Satu sisi merasa bahagia luar biasa karena bisa kembali bersimpuh di kaki Mama dan melepas rindu dengan keluarga. Namun, di sisi lain, ada separuh hati yang tertinggal di tanah rantau, pada sosok panutan - lentera, sang Murobbi yang tengah diuji dengan rasa sakit.
Beliau adalah penunjuk jalan, sosok yang membuat saya tak lagi merasa sendiri atau sedih di tengah kerasnya pengembaraan. Saat hendak pamit mudik kemarin, kami tak banyak bicara. Saya hanya bisa memandang wajah Abah (panggilan untuk beliau) yang teduh dalam diam, menghormati waktu istirahatnya yang berharga.
Luka batin karena harus meninggalkan Abah dalam kondisi menurun sungguh menyesakkan. Maka, sepanjang perjalanan, doa-doa tak pernah absen mengetuk pintu langit untuk kesembuhan beliau.
Di sinilah saya belajar tentang makna kepasrahan. Menikmati apa yang ada di depan mata, sembari tetap menjaga tautan batin dengan mereka yang ditinggalkan.
Rindu memang belum tuntas, bahkan beberapa nama yang sangat ingin saya jumpai pun urung bertemu muka. Namun, bukankah hidup adalah tentang belajar merelakan yang belum sampai, demi menjaga yang sudah digenggam?
Membawa Cahaya Ramadan ke Samudera Bulan-Bulan Berikutnya
Kini, saatnya saya kembali mengemasi barang-barang ke dalam ransel. Kembali menjadi pengembara di tanah orang. Jujur saja, ada rasa berat untuk melepas dekapan keluarga, namun api semangat untuk berjuang tetap menyala di dada. Saya teringat pesan indah dari Imam Syafii tentang merantau:
Pergilah dengan penuh keyakinan, niscaya akan kau temukan pengganti orang-orang yang kau tinggalkan. Berlelah-lelah lah, karena manisnya hidup terasa setelah lelah berjuang. Aku melihat air yang diam akan menjadi rusak, jika ia mengalir maka ia akan jernih, jika tidak mengalir ia akan keruh.

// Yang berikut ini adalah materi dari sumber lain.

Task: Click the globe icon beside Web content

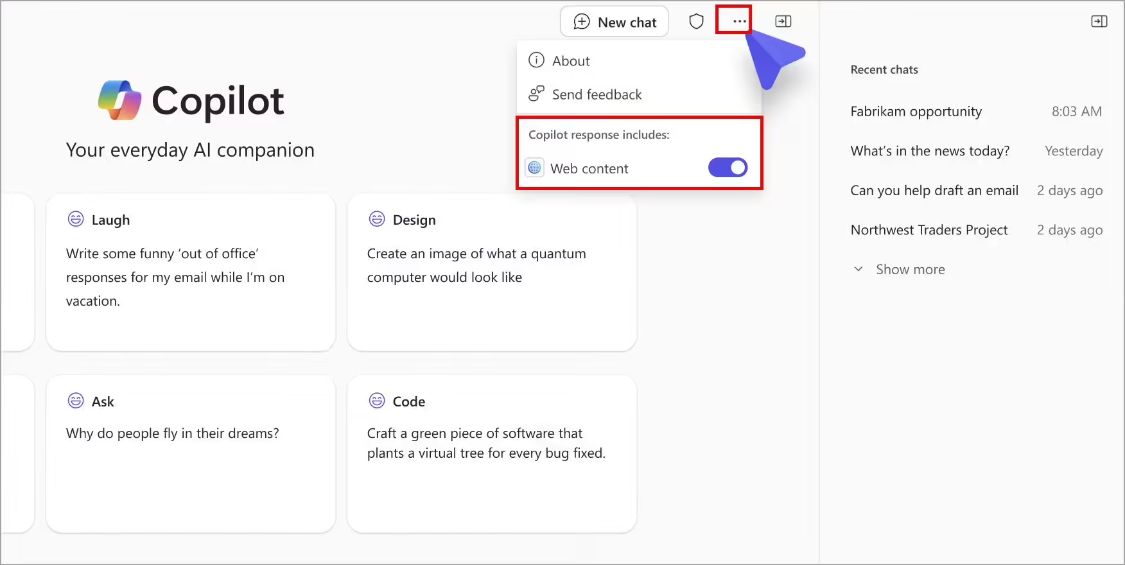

Nasihat itu menjadi penawar duka. Bahwa segala sesuatu yang kita tinggalkan demi ketaatan dan perjuangan - baik itu sahabat, kerabat, maupun keluarga - akan Allah ganti dengan sesuatu yang lebih indah. Merantau bukan hanya soal mencari materi, tapi soal menjernihkan jiwa agar tidak statis seperti air yang tergenang.
Lebaran mungkin telah usai secara seremonial, tapi esensi Ramadan jangan sampai ikut menguap bersama asap kendaraan di jalur mudik. Jangan sampai kita hanya menjadi "Hamba Allah di bulan Ramadan" saja. Segala kebaikan, kesabaran saat berdesakan di kereta, dan kedekatan habluminallah yang telah kita rakit sebulan penuh harus tetap kita bawa di atas kapal kehidupan.
Dunia ini hanyalah samudera luas, dan ramadan kemarin adalah bekal yang kita kumpulkan untuk mengarunginya hingga sebelas bulan ke depan. Maka, melangkahlah dengan gagah. Bawa pulang rasa syukur, bawa pulang doa untuk guru dan orang tua, dan bawa pulang tekad untuk menjadi pribadi yang lebih baik. Tanah rantau sudah menanti, dan Allah selalu menyertai setiap langkah pengembara yang menjaga cahaya di hatinya.
Selamat kembali beraktivitas, para pejuang keluarga. Semoga rindu yang belum tuntas hari ini, menjadi energi untuk pertemuan yang lebih indah di masa depan.
NB: Tulisan ini dimuat pertama kali di Kompasiana, pada 30 Maret 2026 dan berhasil tembus sebagai Headline.